Я не знаю, для чего живет человек, - можно сказать и так. Все заманчивое для меня не заманчиво. С самого детства. За немногими исключениями. Невеселый, "без аппетита" человек. По господствующей нынче философии, разве не логично было в таком случае ожидать, что я попытаюсь доставить себе наслаждение писательством? Но я и пишу неохотно - пусть и одержимо. Может быть, надо любить жизнь, чтобы легко писать. Она должна манить тебя, а отсюда естествен переход к самоосуществлению через писательство. Человек, который ни в чем не видит смысла, - что это за особь?
[После 22 сентября 1939 года.] [Эстетические штудии. Обратите внимание на то, как преподается история искусства: по языкам, нациям, эпохам, великим художникам, - и сравните с этим, как поступает одаренный молодой человек: он находит то, что его "затрагивает" - тут Стендаль, там Еврипид, там какой-либо современник и т. д. У каждого лишь тот или другой эффект, прием. Он продвигается вперед без системы, но в то же время так, как будто руководствуется системой своей натуры (руководствуется своим талантом, своим гением) (nota bene: крайняя беспорядочность в моем собственном развитии)].
[Фантастическая психология. Под этим понятием я объединяю Клагеса, отчасти Фрейда, Юнга... Причина моей инстинктивной враждебности: то, что они псевдопоэты и вдобавок лишают поэзию психологической опоры.]

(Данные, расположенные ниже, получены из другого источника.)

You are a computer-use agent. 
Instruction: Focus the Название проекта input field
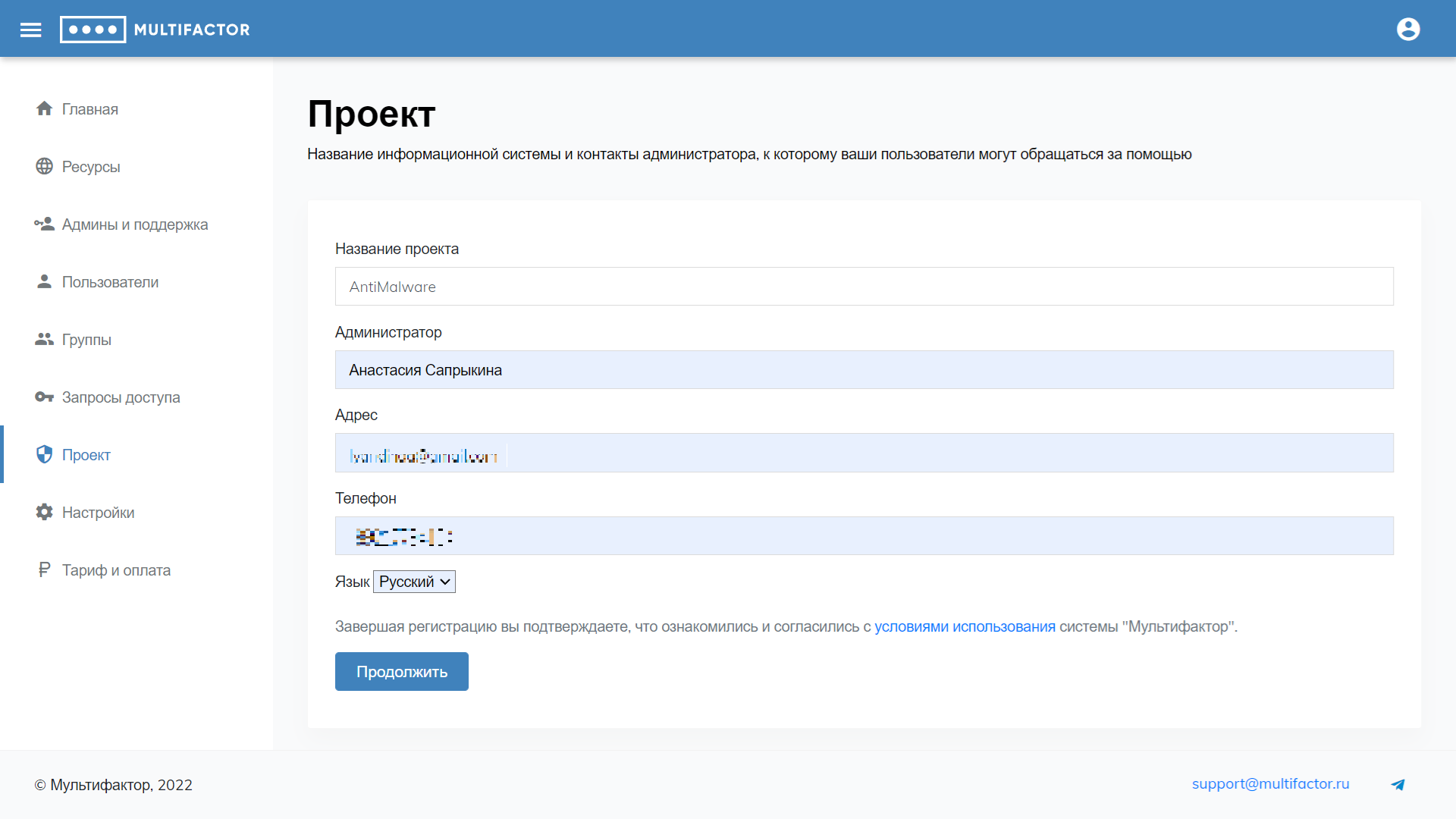click(864, 287)

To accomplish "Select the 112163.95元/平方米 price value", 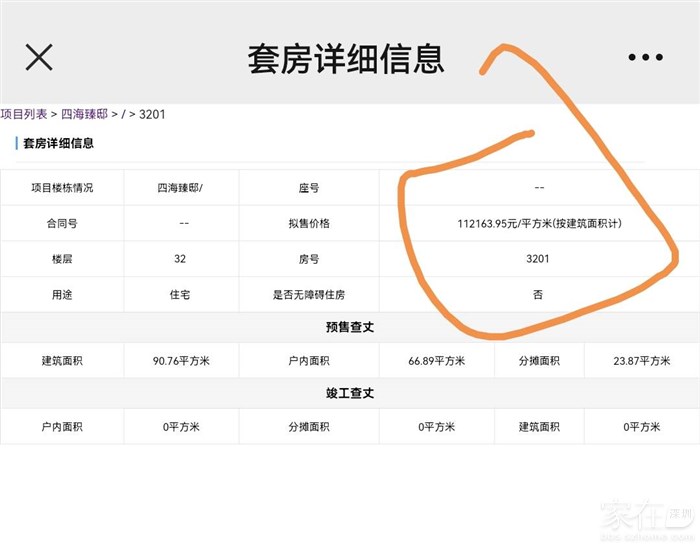I will (x=539, y=223).
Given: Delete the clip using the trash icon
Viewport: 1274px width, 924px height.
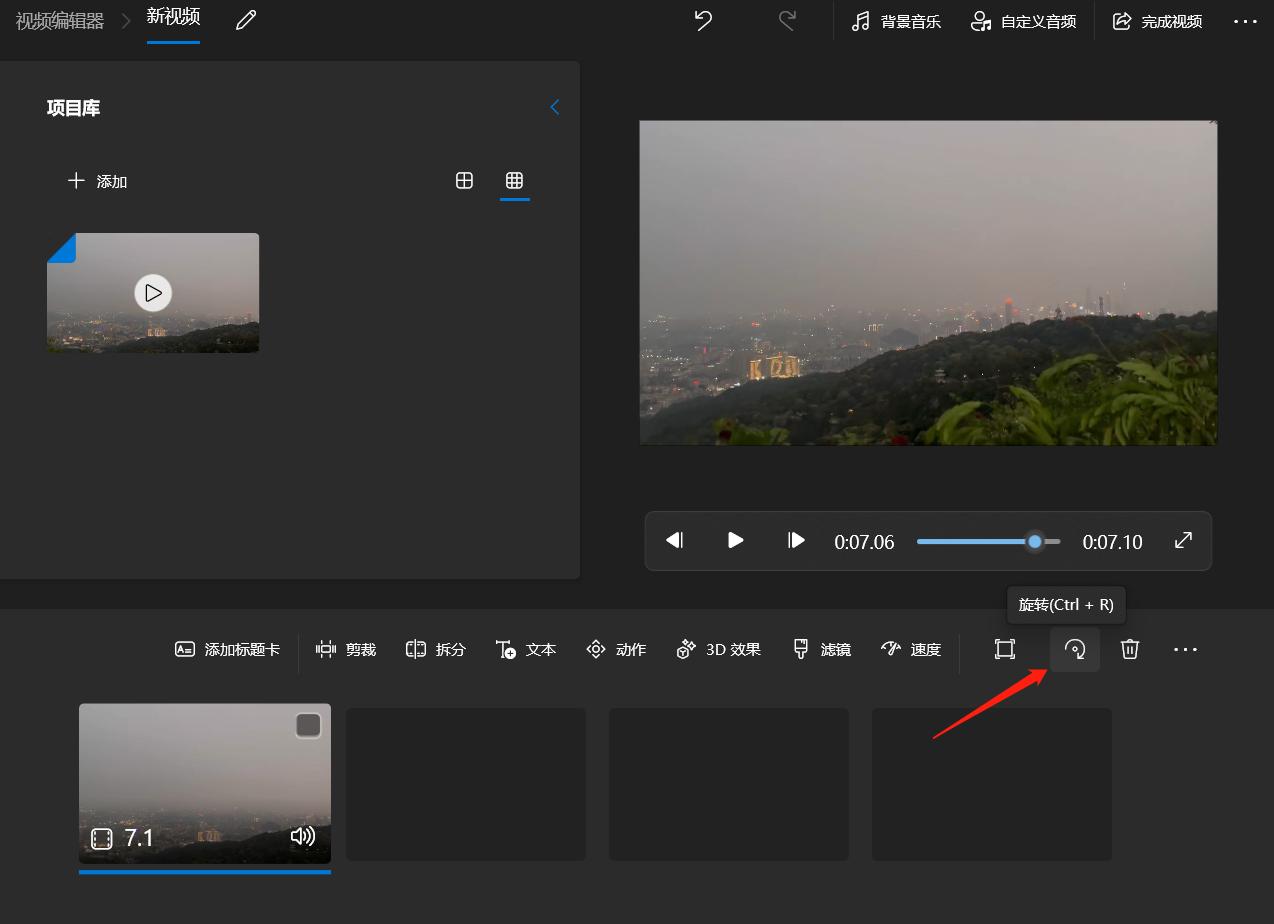Looking at the screenshot, I should (x=1130, y=649).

К вопросу о драматургической технике в "Мечтателях". Корнель знает понемногу о каждой страсти; вернее сказать - для него это самое важное. И эта страсть движет его героями в точности так, как они об этом говорят. Каждый персонаж обладает одним основным качеством, которое в своей самодостаточности может быть определено и описано. Ничто не меняется в зависимости от единичной души - в отличие от Шекспира, у которого, например, честолюбие у разных персонажей совершенно различное. Он разрабатывает целостную и единообразную суть каждой отдельной страсти и строит драматическое действие на смешении и противопоставлении этих элементов.
Мой главный изъян: чужую боль, чужие страдания и достижения я редко способен признать - я принимаю их как само собой разумеющееся; поэтому я и как критик слишком легко отвергаю и смотрю только на недостатки, а не на заслуги. Из мальчика, который всегда так охотно восхищался добротой и талантами других, мог бы все-таки развиться иной, хороший тип критика подлинный систематизатор.
8 декабря 1939 года. Утром вдруг пришло в голову: собственно говоря, не в шестьдесят, а в сорок или пятьдесят лет надо задаваться вопросом: кто ты есть? каковы твои принципы? как ты собираешься замкнуть круг?
Во всяком случае - писатель этой эпохи. С большим и ничтожным успехом. Это само по себе достаточно интересно.
Часто испытываю потребность все оборвать. Считаю тогда свою жизнь неудавшейся. Не верю в себя; но волоку бремя работы дальше, и раз в два-три дня то, что я пишу, на какое-то мгновение кажется мне важным.